Concussion And Injury Concerns Force World Rugby To Introduce New Tackling Laws
With the concern around player welfare continuing to grow, World Rugby has taken steps to make the game safer by introducing new tackling laws.
Under the proposed laws, which are set to be trialled around the world in the coming years, tackling would be limited to waist-height or lower, and referees will be able to warn players over the technique.
According to World Rugby, tackling is the cause of 50 per cent of all injuries in the sport and 76 per cent of all concussions.
“World Rugby is unwavering in its commitment to ensuring rugby is as simple and safe to play as possible for all,” World Rugby chairperson, Sir Bill Beaumont said.
“While injury incidence in the sport is not increasing and concussion incidence is decreasing, we can and must do more to reduce injuries at all levels.
“This is an important milestone on that journey.”
The change was one of six proposed new laws that will be trialled by World Rugby and, if successful, will be implemented before the 2023 Rugby World Cup in France.
The proposed rules come at a time when Rugby in New Zealand is experiencing an “alarming” fall in youth player numbers according to a report commissioned by New Zealand Rugby.
Peter Gall, who co-authored the independent report into secondary schools rugby, says although the game is booming among schoolgirls, the report discovered that boys were increasingly turning to sports such as basketball and football.

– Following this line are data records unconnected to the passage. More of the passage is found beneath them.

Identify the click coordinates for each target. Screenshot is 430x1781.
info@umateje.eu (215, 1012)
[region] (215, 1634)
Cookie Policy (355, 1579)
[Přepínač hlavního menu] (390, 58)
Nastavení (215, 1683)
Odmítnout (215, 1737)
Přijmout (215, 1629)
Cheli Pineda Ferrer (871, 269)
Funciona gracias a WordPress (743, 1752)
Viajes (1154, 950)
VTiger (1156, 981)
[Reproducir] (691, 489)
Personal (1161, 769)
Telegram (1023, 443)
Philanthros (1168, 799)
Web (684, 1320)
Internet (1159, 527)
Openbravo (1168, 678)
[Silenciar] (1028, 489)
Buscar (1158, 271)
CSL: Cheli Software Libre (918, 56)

“The numbers of boys playing the game at secondary school is trending downwards at an alarming rate, especially considering the overall secondary school roll has been steadily increasing,” he said.
Figures from School Sport NZ show the number of schoolboy rugby players have declined from 25,841 in 2014 to 21,532 in 2018, a fall of 17%.
Over the same period, basketball’s popularity surged 41% from 13,130 to 18,498.
In Auckland, the number of secondary school rugby teams fell from 225 to 181 between 2013 and 2018, a trend Gall said was echoed nationwide.
The report pointed to a range of reasons for the decline, including the “fragmented and confusing” structure of schoolboy competitions, a lack of qualified coaches and concern over the physical nature of the game.
In response to the report, New Zealand Rugby has appointed a secondary schools manager and is formulating a new structure to oversee how the game is run.
Gall said one benefit of maintaining a healthy schoolboy rugby scene was the conveyor belt of talent for the All Blacks and other New Zealand teams.
He concluded “rugby’s still a big sport and has a large following, it’s not like it’s going to fall over.